Members: Vocalists and multi-instrumentalists Brad Corrigan, Pete Francis Heimbold and Chad Urmston. And when we mean multi-instrumentalists, we mean they all play numerous music makers—and even swap them amongst themselves during live shows.
Their sound: In the tradition of the post-Grateful Dead jam scene, the New England trio is firmly ensconced in roots-rock, though it colors its crunchy, bluesy Americana with flourishes of folk, bluegrass, funk, reggae, ska, world music and even hip-hop. It’s essentially the one-band distillation of the modern improv rock scene, sans the livetronica sect, as Dispatch favors harmonicas and banjos over synthesizers—and, by extension, the acoustic, harmonic sound largely birthed on the East Coast college scene in the 1990s.
Stream now: “The General,” “Elias,” “Bang Bang,” “Josaphine.”
A truly DIY ascent: You likely haven’t heard of them, but Dispatch is one of the most successful independent rock bands of the past 20 years.
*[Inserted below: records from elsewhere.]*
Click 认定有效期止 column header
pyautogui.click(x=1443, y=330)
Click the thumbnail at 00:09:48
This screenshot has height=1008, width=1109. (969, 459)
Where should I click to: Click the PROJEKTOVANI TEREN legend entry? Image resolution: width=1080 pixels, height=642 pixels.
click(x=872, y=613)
It has become a textbook example of a band that gained a modest but loyal audience through grassroots promotion and word of mouth—sans a major record label or commercial radio airplay—then quietly exploded in popularity during the advent of Napster and digital file-sharing.
How to say goodbye—and hello: Dispatch announced a hiatus in 2002, then a final concert in Boston in 2004, which resulted in one of the great pilgrimages in rock history: an estimated 166,000 people, many of them crossing oceans and continents to make the trek. When it announced a one-off charity show three years later, Dispatch ended up quickly selling out three nights at Madison Square Garden, solidifying its status as one of rock’s biggest cult bands. In 2011, it officially reunited with a major American tour and its first new music in years. For its most recent material, check out the 2017 full-length America, Location 12.
Dispatch with Nahko and Medicine for the People. August 17, 6 p.m., $40-$55. Brooklyn Bowl, 702-862-2695.